Так дурачась, кружа вокруг деревьев, они совсем неожиданно выскочили на небольшую площадку, где и замерли, перестав, кажется, даже дышать!..

На другой стороне площадки прямо на них безглазо глядели деревянные истуканы. Остроголовые, безрукие, они смотрели твердо, зло. Их грубо вырубленные лица были густо вымазаны чем-то бурым.

И в этот самый момент снег, будто дождавшись, когда же люди выйдут на открытое место, повалил с такой силой, как, пожалуй, и зимой-то не шел! Семь истуканов, стоявшие в разных наклонах, вмиг преобразились от мельтешения снежинок и… пошли… враскачку… безного! Заиграла мимика на их бесстрастных физиономиях, показывая то еще большую злобу, то зверскую улыбку, то опять гнев.

Мурашки поползли по затылку Максима.

«…Отче наш. Иже еси на Небесех! Да святится имя Твое!..» – услышал он еле слышимый шепот за спиной. «Боже мой…, Гоша молится!» – Максим не верил ушам, но и не хотел поворачиваться, он зачарованно продолжал смотреть на истуканов. Впервые именно здесь, в тайге он обратил внимание на удивительное явление – эффект мнимого движения от густо идущего снега.

А снег все валил и валил.

– Максим… Мальцев…! – осторожно, уже более громким шепотом вновь напомнил о себе Гоша. – Слушай, что это!?…

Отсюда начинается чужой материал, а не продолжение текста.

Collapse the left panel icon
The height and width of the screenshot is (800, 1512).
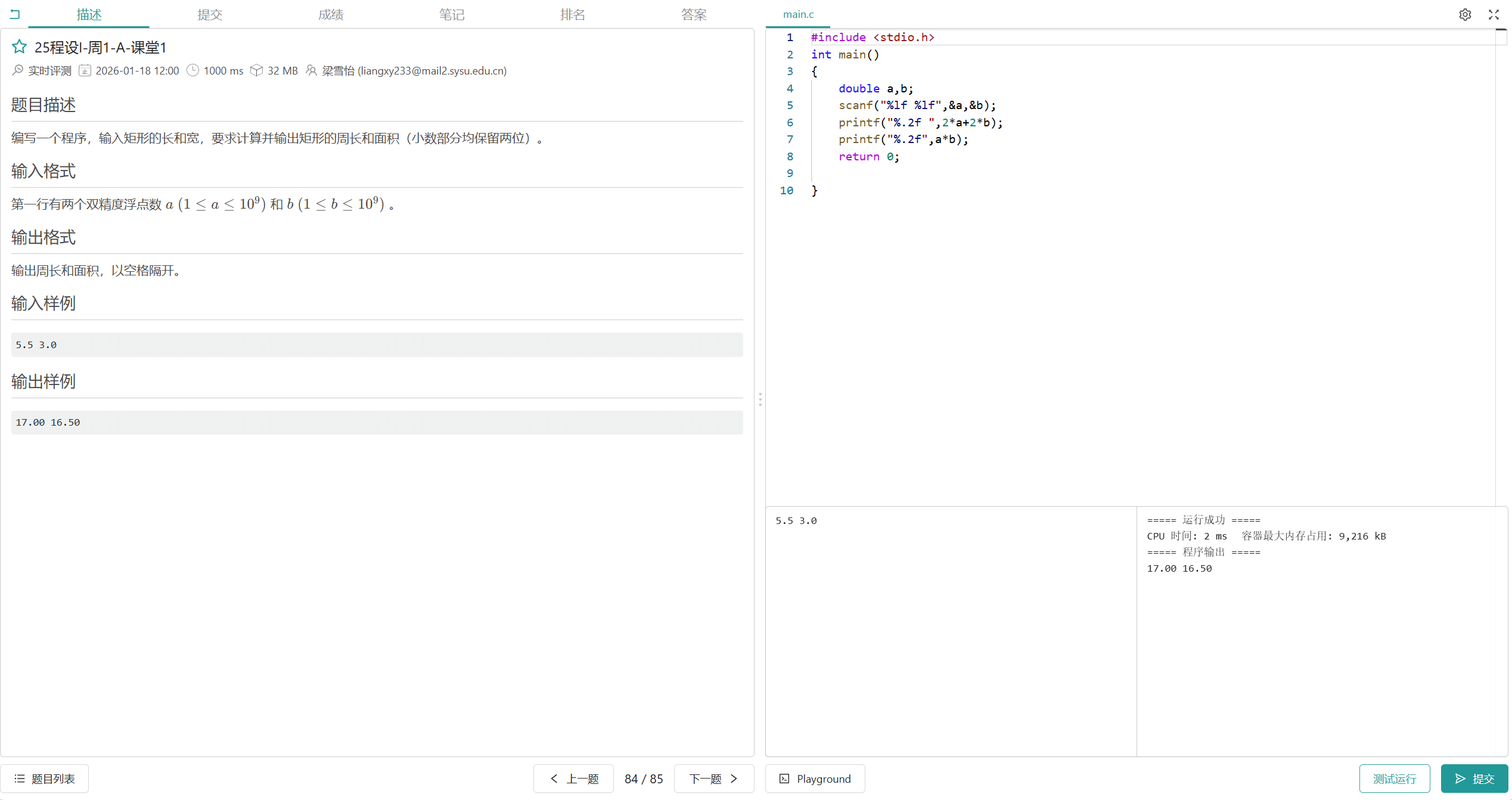(x=15, y=14)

– Лучше не спрашивай, дружище, – не оборачиваясь, с какой-то вдруг возникшей новой неприязнью к сослуживцу ответил Максим. Он все еще был поражен поведением напарника. Отказывался верить, что кандидат в комсомольцы – поповец, верит в Бога! Это чудовищно! Вот в таких ситуациях и выясняется, кто есть кто.

– Я серьезно, Мальцев…, я ничего не понимаю…, – хрипло продолжал Гоша.